*** Excerpted passage ***

Because of a non-normal distribution of WMH-volume, LV mass index, and aortic pulse wave velocity, we used the natural logarithm of WMH-volume and LV mass index, and the square root transformation of aortic pulse wave velocity in all linear regression analyses with WMH-volume, LV mass index or aortic pulse wave velocity as dependent variable. Subsequently, to calculate female-to-male differences the output was backtransformed. Associations with a p-value < 0.05 were considered significant. All statistical analyses were performed with R (version 1.3.1093).
RESULTS
Sociodemographic characteristics, vascular risk factors, and cognitive performance Sociodemographic characteristics, vascular risk factors, and cognitive performance of females and males are shown in Table 1. Sixty-one (38%) females and ninety-nine (62%) males with cognitive complaints and evidence of vascular brain injury were included. Mean age was 68.8±8.5 years and was comparable between sexes. Males more often had a clinical diagnosis of hypertension (F-MΔ –13%, 95% CI –26; –1) and tended to have more often a history of stroke or TIA (F-MΔ -14%, 95% CI –30; 2) compared to females. Sociodemographic characteristics, cognitive performance and other vascular risk factors were comparable between sexes.

*** End of Excerpted passage ***

▶ **Work instructions**
Reproduce the study excerpt above word for word, beginning at "Because of a" and ending after "R (version 1.3.1093).".

*** Information provided ***

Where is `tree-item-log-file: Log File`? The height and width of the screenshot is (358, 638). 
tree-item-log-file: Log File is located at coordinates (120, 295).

*** End of Information provided ***

▶ **Completed exercise**
Because of a non-normal distribution of WMH-volume, LV mass index, and aortic pulse wave velocity, we used the natural logarithm of WMH-volume and LV mass index, and the square root transformation of aortic pulse wave velocity in all linear regression analyses with WMH-volume, LV mass index or aortic pulse wave velocity as dependent variable. Subsequently, to calculate female-to-male differences the output was backtransformed. Associations with a p-value < 0.05 were considered significant. All statistical analyses were performed with R (version 1.3.1093).